2. Description of Related Art
Modulation is the process of converting a message into information-bearing signals that not only unambiguously represent the message but also are suitable for propagation over a transmitting medium to a receiver. In pulse modulation, the carrier of the message is in the form of an electromagnetic wave which has been modulated to form a train of regularly recurrent pulses, the structure or arrangement of the individual pulses in the pulse train carrying the message. The transmitting medium may be the earth's atmosphere, outer space, or a man-made carrier such as an electrical or optical cable.
Conventionally, pulse modulation is accomplished by controlling the amplitude, duration, position, or mere presence of the pulses so as to represent the message to be communicated.
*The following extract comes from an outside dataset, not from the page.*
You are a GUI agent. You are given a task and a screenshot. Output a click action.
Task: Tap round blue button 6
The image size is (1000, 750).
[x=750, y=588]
These conventional forms of pulse modulation are commonly referred to as, respectively, pulse-amplitude modulation (PAM), pulse-duration modulation (PDM), pulse-position modulation (PPM), and pulse-code modulation (PCM).
PCM systems, in particular, are widely used in public and private communications by all branches of the military, Comsat, Intelsat, NASA, and private sector companies in virtually every country. By having to make only on or off distinctions, PCM is able to deliver a high quality signal even when noise and interference are so bad that it is barely possible to recognize the pulses, and thus PCM transmissions are especially suitable for the transmission of complex encoded messages. In addition, pulse communication systems, and especially PCM systems, have the advantages that the hardware and/or software required to send and receive such communications is generally simple, the resulting pulse trains are relatively easy to detect, and, once detected, the information content of a pulse train is readily extracted.
On the other hand, the ease of detection and data extraction advantages of pulse communications are disadvantages when the communications are intended to be covert. Encryption of the data can be used to make the communications and/or the content of the communications more difficult to detect by unfriendly parties, but the complexity of the system required to send and receive the messages greatly increases and, in the case of communications where the very existence of the communication, rather than just the information content, must be kept secret, conventional pulse communication systems are less than optimal. This is the case, for example, for communications during covert missions in unfriendly airspace.